FMDenaro May 27, 2016 04:02
Quote:
Originally Posted by LUQILIN (Post 602045)
Hello, guys
I have always been focusing on compressible flow. However, I would like to solve some incompressible problems. I prefer somebody could send me 1D test cases governing by Euler equations. The test case had better be a benchmark problem with exact solution. I would be grateful if anyone could share his wisdom and experiences.

Best Regards,
sorry but your question is not clear...for incompressible flows you mean divergence-free flow, rhight? But in 1D that reduce to have du/dx=0 so that u is constant along x. You cannot define a PDE for the governing of u motion.

LUQILIN May 27, 2016 04:11
Thank you for reply.
Maybe I did not express myself clear. I want to solve incompressible flow with artificial compressibility. So a pseudo time will be added into the mass conservation law. I just want to ignore viscous terms first. Maybe there remains some problems.
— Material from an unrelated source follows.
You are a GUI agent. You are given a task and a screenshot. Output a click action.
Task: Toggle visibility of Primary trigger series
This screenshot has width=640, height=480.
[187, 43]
FMDenaro May 27, 2016 04:19
Quote:
Originally Posted by LUQILIN (Post 602048)
Thank you for reply.
Maybe I did not express myself clear. I want to solve incompressible flow with artificial compressibility. So a pseudo time will be added into the mass conservation law. I just want to ignore viscous terms first. Maybe there remains some problems.
In 1D the general mass equation is:

d rho/dt + d(rho*u)/dx=0

how do you enforce the "incompressible" constraint?
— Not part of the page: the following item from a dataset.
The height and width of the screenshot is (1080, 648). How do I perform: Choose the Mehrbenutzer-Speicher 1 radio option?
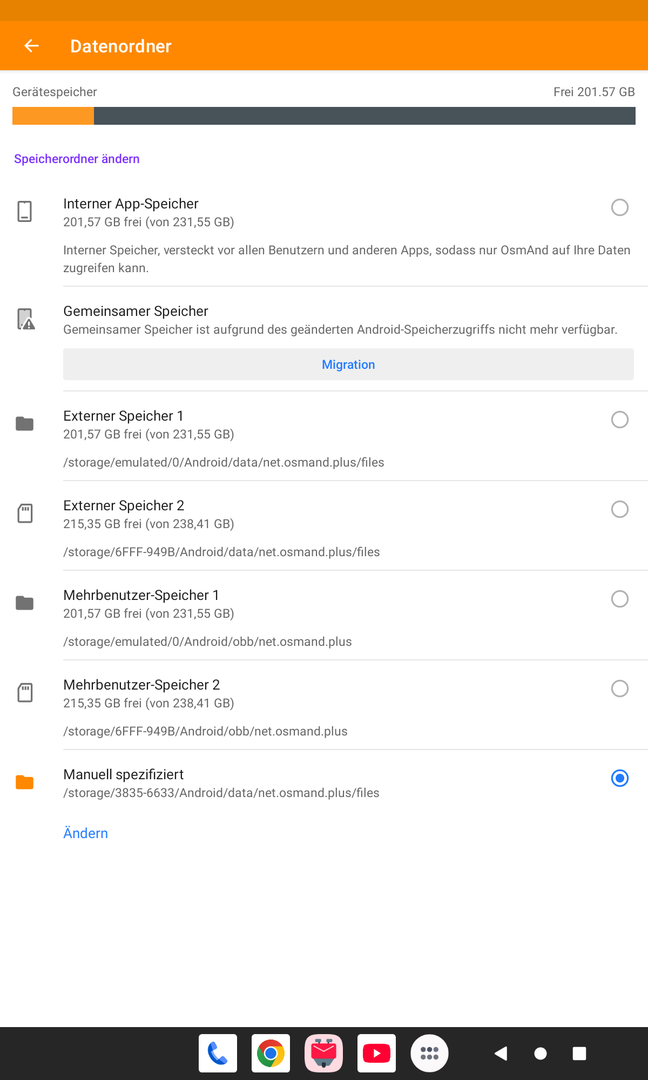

LUQILIN May 27, 2016 04:38
Quote:
Originally Posted by FMDenaro (Post 602050)
In 1D the general mass equation is:

d rho/dt + d(rho*u)/dx=0

how do you enforce the "incompressible" constraint?
With the constraint rho=constant. And to make original equations into a time-marching problems, a pseudo term will be added into mass equations.
Say d rho*/d t*, and t* is a pseudo time, rho* is a pseudo time. p= beta×rho*, p is pressure and beta is a parameter to be determined. We can apply time-marching strategy into incompressible flow problems with AC(artificial compressibility).

See in:
Chorin, Alexandre Joel. "A numerical method for solving incompressible viscous flow problems." Journal of computational physics 2.1 (1967): 12-26.

The first paper for AC. Hope I express myself clear this time.
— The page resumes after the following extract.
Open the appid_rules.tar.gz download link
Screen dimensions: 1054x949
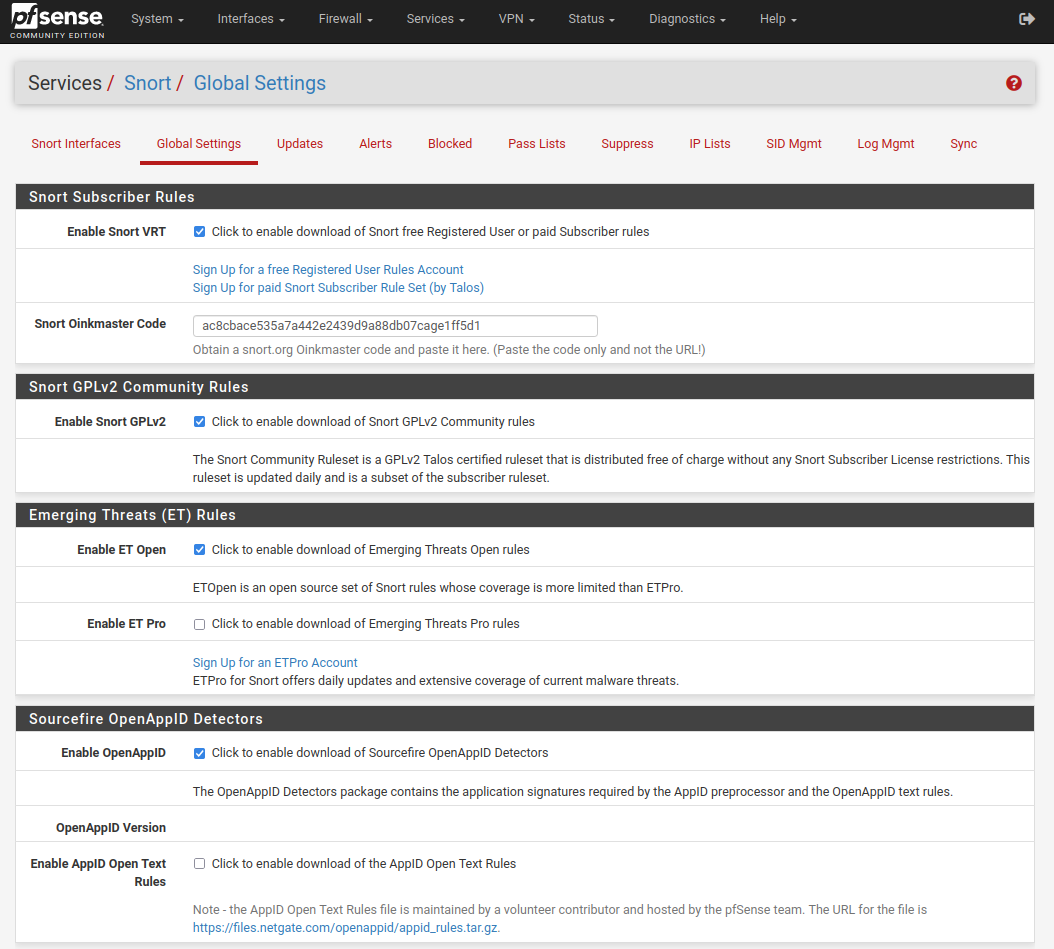[344, 927]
FMDenaro May 27, 2016 05:09
but at a physical steady state with rho=constant you simply get du/dx= 0...
therefore your solution is a constant state for the velocity...It can only vary with time according to du/dt + dp/dx=0. But dp/dx is rho dependent..

FMDenaro May 27, 2016 05:11
Quote:
Originally Posted by LUQILIN (Post 602054)
With the constraint rho=constant. And to make original equations into a time-marching problems, a pseudo term will be added into mass equations.
Say d rho*/d t*, and t* is a pseudo time, rho* is a pseudo time. p= beta×rho*, p is pressure and beta is a parameter to be determined. We can apply time-marching strategy into incompressible flow problems with AC(artificial compressibility).

See in:
Chorin, Alexandre Joel. "A numerical method for solving incompressible viscous flow problems." Journal of computational physics 2.1 (1967): 12-26.

The first paper for AC. Hope I express myself clear this time.

The paper of Chorin is for a 2D flow...

LUQILIN May 27, 2016 05:20
Quote:
Originally Posted by FMDenaro (Post 602061)
The paper of Chorin is for a 2D flow...
--Yeah, the velocity should be constant at steady state. It seems the case is too simple, i should take viscous term account at least.

--I intend to combine AC with high order method for time-marching problem. I don't know whether this way can work, so I want to begin the simple case: 1D.

What is your suggestion?

FMDenaro May 27, 2016 05:24
Quote:
Originally Posted by LUQILIN (Post 602062)
--Yeah, the velocity should be constant at steady state. It seems the case is too simple, i should take viscous term account at least.

--I intend to combine AC with high order method for time-marching problem. I don't know whether this way can work, so I want to begin the simple case: 1D.

What is your suggestion?

even with viscous term in 1D you get u= constant ... the simplest 1D model is the Burgers equation in which du/dx does not vanish (therefore is a compressible model)... otherwise you must solve a 2D problem enforcing Div v =0

LUQILIN May 27, 2016 05:27
Quote:
Originally Posted by FMDenaro (Post 602063)
even with viscous term in 1D you get u= constant ... the simplest 1D model is the Burgers equation in which du/dx does not vanish (therefore is a compressible model)... otherwise you must solve a 2D problem enforcing Div v =0
Ok. Thank your very much. I will try 2D.

LUQILIN May 27, 2016 06:05
And still, my original purpose is to ask for benchmark cases.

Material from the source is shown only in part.